The next sections of the code are for functions related to the UPDATE and HALT functions. Most of the UPDATE functions should have been filled in when the primary variables were added.

Next come the Halt functions, which are unique to the new module. All halts must have the same argument list and must return a 1 (halt the code) or a 0 (do not halt the code). After the individual halt functions, add the CountHalts and VerifyHalts functions and your halting criteria will be evaluating at each time step.

Output Functions

The output function format is similar to the options. However, note that there are two categories of output files, the evolution (.forward) files and the log file. EqTide breaks the logging into two functions because some outputs depend on the number of perturbers. Please use these functions as a template if your module contains similar functionality.

AddModule

The AddModule function contains the assignment of the function pointer matrices that enable the module to be integrated into the main code. Essentially, all the work you finished above to track options, outputs, variables, etc. comes together in this function.

Module Functions

The final block of functions contain all the subroutines necessary to actually compute the physics and chemistry for your module. These functions must be tailored to your specific needs, but do remember that all primary variable function must contain the same argument list (BODY*,SYSTEM*,int).

The Header File

At the same time you are developing the .c file, you’ll want to update the .h file. These are all pretty standard across the modules, so use them as a template. In these files you define numbers for the options and outputs, as well as define prototype functions for all subroutines that can be called from other files. You can also define any other macros unique to your module here.

Updating module.c

To finish your new module, you must also update several subroutines in module.c.

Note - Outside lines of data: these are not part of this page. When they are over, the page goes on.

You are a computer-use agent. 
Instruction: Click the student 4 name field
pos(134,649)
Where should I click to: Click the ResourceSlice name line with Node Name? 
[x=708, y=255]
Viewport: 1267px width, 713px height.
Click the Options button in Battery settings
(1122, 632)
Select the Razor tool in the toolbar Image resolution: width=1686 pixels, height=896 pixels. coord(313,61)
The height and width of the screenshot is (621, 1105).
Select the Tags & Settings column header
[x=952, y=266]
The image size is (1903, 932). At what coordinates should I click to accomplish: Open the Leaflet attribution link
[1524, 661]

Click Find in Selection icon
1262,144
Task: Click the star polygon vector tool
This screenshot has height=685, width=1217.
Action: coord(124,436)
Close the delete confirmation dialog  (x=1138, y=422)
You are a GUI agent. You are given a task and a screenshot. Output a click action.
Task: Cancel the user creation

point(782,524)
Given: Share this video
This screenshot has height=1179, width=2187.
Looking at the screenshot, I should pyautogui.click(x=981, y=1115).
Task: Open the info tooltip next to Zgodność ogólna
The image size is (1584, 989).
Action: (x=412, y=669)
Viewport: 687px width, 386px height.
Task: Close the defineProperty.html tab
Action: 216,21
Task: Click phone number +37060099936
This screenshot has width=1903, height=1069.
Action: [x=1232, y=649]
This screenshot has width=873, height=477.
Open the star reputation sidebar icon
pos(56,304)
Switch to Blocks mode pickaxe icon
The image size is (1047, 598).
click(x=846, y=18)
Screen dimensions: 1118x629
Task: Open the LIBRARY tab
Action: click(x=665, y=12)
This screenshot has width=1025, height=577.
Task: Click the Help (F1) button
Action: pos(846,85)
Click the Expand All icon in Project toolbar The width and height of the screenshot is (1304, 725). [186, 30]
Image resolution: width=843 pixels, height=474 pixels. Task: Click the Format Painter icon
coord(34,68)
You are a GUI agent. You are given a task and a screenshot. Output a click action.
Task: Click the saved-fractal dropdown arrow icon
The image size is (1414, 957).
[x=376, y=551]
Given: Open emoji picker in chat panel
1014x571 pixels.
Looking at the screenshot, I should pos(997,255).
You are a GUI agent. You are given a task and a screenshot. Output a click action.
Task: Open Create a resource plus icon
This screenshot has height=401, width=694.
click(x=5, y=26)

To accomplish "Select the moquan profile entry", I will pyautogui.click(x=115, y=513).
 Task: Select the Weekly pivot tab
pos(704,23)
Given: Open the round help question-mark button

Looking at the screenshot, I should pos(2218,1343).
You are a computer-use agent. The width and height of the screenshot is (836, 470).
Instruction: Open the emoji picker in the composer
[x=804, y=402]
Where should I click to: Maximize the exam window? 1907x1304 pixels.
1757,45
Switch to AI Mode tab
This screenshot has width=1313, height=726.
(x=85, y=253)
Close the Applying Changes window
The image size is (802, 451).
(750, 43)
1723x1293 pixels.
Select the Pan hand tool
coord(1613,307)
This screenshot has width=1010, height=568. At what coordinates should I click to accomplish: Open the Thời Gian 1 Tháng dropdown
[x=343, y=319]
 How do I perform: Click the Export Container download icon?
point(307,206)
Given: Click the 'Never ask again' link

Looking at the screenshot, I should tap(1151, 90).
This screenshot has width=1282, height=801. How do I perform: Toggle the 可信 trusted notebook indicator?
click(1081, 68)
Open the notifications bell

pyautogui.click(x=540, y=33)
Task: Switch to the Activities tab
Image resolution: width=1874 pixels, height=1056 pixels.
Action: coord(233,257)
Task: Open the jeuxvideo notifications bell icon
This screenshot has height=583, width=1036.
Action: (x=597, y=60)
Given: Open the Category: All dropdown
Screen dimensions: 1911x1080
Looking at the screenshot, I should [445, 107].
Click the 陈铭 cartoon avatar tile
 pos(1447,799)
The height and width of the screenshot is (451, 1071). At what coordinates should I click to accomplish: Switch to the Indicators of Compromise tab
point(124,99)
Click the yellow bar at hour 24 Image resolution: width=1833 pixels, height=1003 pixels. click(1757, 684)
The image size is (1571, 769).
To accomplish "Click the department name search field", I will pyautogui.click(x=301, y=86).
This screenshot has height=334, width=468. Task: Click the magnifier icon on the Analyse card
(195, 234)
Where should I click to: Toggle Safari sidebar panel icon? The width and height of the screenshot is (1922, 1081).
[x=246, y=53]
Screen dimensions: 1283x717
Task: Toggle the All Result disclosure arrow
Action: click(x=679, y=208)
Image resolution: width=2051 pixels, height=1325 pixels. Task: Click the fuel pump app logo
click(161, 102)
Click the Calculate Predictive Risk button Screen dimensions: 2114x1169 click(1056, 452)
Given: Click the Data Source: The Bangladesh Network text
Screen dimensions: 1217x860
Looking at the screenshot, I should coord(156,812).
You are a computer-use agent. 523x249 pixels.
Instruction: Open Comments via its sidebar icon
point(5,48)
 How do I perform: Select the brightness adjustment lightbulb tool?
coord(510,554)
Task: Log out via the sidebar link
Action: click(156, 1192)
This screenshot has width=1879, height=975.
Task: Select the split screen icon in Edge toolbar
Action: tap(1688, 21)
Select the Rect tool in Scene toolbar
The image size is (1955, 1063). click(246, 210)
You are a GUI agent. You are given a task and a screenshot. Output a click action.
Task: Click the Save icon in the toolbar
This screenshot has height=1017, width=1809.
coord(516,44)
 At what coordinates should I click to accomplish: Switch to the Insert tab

First, allocate and initialize the members of the MODULE struct in InitializeModule. Then update FinalizeModule to increment the iNumModules variable. Next, add a block of text for your module to AddModules that is similar to the blocks already present. Then add the appropriate block of text to ReadModules so that the code can actually find your new module! Next add lines to PrintModuleList and InitializeBodyModules. The final step is to write any multi-module PropsAux and ForceBehavior functions, if necessary. Congratulations! You’ve now written a new, bug-free module!